**Goal of the exercise**
Once you find the line containing "Document arrows icon" in the data below, copy it and each following line exactly, up to and including the line containing "Open the Robots", and nothing else.

----------------------------------------

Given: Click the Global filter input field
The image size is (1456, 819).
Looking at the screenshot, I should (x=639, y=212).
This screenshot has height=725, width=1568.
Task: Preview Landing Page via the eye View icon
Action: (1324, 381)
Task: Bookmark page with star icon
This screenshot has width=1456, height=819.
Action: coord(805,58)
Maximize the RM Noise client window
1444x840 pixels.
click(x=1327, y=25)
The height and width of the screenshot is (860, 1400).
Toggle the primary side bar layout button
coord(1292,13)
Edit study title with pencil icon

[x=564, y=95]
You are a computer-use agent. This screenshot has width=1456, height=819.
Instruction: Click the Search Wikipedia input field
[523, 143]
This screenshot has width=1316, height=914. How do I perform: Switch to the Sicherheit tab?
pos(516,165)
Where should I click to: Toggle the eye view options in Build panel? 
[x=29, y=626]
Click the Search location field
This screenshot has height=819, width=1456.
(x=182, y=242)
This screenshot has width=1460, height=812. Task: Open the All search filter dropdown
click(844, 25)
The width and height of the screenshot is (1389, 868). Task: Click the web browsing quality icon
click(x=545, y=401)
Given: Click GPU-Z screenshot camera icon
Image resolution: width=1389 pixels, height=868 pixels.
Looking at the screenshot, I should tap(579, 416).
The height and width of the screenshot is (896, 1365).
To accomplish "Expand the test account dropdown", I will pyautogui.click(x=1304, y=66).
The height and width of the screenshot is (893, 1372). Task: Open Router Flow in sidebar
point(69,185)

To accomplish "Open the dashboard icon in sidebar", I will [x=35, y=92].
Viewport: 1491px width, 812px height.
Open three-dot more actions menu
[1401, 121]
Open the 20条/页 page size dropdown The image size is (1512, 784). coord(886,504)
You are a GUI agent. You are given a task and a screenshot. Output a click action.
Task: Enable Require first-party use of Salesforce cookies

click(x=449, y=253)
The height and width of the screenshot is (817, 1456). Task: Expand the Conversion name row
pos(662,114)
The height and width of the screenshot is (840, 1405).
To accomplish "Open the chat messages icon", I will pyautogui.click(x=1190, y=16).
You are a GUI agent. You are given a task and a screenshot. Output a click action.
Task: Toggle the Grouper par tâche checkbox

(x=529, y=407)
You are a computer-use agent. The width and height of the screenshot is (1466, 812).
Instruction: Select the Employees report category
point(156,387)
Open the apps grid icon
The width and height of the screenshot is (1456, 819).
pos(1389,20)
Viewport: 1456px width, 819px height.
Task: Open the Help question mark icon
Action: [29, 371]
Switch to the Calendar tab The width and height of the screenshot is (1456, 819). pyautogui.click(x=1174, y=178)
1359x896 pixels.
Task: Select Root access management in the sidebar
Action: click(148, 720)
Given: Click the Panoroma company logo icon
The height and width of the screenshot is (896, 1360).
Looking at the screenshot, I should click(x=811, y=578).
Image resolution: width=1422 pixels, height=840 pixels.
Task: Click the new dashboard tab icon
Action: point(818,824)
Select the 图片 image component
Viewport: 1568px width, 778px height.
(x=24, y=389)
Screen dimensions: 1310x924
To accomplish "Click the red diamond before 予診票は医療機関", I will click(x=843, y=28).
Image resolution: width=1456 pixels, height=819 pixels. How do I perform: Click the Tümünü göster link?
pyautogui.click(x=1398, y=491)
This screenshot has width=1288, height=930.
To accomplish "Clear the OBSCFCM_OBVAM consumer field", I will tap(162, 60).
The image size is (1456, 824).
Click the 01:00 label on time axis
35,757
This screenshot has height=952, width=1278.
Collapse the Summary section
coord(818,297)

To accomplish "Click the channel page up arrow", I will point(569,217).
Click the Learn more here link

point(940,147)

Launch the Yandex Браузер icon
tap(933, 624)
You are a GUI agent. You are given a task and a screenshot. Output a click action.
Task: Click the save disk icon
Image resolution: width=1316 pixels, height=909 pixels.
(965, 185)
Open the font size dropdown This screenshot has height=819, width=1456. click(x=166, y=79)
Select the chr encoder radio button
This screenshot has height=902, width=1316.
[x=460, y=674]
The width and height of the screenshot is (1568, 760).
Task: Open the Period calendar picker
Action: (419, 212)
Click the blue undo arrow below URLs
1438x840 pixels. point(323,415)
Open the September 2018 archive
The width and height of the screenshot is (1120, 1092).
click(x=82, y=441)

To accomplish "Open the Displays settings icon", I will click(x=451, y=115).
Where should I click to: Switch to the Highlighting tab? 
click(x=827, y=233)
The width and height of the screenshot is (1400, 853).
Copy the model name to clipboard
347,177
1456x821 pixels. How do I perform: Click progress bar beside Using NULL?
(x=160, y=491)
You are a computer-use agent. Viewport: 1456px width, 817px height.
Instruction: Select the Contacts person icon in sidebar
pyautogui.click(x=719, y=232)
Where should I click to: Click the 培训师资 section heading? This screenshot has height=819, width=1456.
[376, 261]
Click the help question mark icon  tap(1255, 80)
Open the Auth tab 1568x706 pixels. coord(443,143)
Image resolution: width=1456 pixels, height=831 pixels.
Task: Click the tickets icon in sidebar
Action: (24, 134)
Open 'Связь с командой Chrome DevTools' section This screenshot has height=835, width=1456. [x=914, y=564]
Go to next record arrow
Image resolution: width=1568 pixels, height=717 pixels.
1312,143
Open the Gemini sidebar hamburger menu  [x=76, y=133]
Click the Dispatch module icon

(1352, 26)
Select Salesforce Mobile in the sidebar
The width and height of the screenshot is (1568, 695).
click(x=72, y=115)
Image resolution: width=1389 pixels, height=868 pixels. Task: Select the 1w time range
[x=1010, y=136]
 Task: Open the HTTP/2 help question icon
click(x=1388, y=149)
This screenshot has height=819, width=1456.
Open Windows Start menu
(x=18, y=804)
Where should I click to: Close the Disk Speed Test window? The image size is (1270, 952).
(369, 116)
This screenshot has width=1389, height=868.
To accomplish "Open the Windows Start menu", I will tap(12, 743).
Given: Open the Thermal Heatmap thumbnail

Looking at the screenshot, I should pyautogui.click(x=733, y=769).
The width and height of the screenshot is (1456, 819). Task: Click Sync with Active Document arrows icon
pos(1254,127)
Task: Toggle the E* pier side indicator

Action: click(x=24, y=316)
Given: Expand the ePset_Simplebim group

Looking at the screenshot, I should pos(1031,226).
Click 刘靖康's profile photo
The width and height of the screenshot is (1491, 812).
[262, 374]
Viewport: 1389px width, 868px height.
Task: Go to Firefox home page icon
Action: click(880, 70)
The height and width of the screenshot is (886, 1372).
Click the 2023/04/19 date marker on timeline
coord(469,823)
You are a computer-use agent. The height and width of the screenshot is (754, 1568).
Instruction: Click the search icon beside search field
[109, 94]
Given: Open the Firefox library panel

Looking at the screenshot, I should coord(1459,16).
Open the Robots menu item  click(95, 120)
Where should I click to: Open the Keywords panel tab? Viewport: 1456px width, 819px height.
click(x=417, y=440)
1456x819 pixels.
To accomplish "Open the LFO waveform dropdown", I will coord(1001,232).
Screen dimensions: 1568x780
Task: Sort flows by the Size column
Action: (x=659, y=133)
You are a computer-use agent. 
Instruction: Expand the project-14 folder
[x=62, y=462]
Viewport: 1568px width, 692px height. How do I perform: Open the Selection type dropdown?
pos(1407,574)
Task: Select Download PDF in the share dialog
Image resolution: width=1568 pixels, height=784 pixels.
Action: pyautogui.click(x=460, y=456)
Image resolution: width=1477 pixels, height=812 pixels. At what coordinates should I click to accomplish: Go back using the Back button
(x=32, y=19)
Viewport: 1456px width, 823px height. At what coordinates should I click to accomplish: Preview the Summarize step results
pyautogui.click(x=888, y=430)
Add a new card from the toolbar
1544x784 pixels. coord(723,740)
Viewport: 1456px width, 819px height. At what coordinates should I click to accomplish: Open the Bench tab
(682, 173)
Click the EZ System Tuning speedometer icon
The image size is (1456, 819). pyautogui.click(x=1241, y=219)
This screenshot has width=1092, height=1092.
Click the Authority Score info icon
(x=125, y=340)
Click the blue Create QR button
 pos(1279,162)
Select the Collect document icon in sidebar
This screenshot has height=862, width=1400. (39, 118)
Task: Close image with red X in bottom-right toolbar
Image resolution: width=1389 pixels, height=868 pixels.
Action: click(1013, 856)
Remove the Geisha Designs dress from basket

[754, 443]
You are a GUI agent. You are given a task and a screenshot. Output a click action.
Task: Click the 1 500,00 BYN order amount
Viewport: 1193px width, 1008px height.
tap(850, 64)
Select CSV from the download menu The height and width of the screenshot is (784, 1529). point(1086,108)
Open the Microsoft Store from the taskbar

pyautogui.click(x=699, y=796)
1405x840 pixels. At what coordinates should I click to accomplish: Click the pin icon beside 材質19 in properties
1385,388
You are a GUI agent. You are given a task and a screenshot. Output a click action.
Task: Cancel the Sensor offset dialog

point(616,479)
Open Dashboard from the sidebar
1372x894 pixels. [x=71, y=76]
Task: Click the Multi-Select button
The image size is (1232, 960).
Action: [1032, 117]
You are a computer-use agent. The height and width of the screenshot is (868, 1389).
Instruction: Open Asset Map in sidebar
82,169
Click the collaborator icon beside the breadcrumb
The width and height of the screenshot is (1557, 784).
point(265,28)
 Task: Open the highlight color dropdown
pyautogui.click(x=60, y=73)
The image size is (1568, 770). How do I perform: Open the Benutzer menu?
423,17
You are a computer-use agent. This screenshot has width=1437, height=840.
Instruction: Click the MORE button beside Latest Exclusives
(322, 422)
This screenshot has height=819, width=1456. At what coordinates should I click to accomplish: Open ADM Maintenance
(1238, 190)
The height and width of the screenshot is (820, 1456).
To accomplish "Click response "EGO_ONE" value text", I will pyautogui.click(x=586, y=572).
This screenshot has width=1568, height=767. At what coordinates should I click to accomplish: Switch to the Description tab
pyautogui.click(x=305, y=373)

----------------------------------------

**Written answer**
The width and height of the screenshot is (1456, 819). Task: Click Sync with Active Document arrows icon
pos(1254,127)
Task: Toggle the E* pier side indicator

Action: click(x=24, y=316)
Given: Expand the ePset_Simplebim group

Looking at the screenshot, I should pos(1031,226).
Click 刘靖康's profile photo
The width and height of the screenshot is (1491, 812).
[262, 374]
Viewport: 1389px width, 868px height.
Task: Go to Firefox home page icon
Action: click(880, 70)
The height and width of the screenshot is (886, 1372).
Click the 2023/04/19 date marker on timeline
coord(469,823)
You are a computer-use agent. The height and width of the screenshot is (754, 1568).
Instruction: Click the search icon beside search field
[109, 94]
Given: Open the Firefox library panel

Looking at the screenshot, I should coord(1459,16).
Open the Robots menu item  click(95, 120)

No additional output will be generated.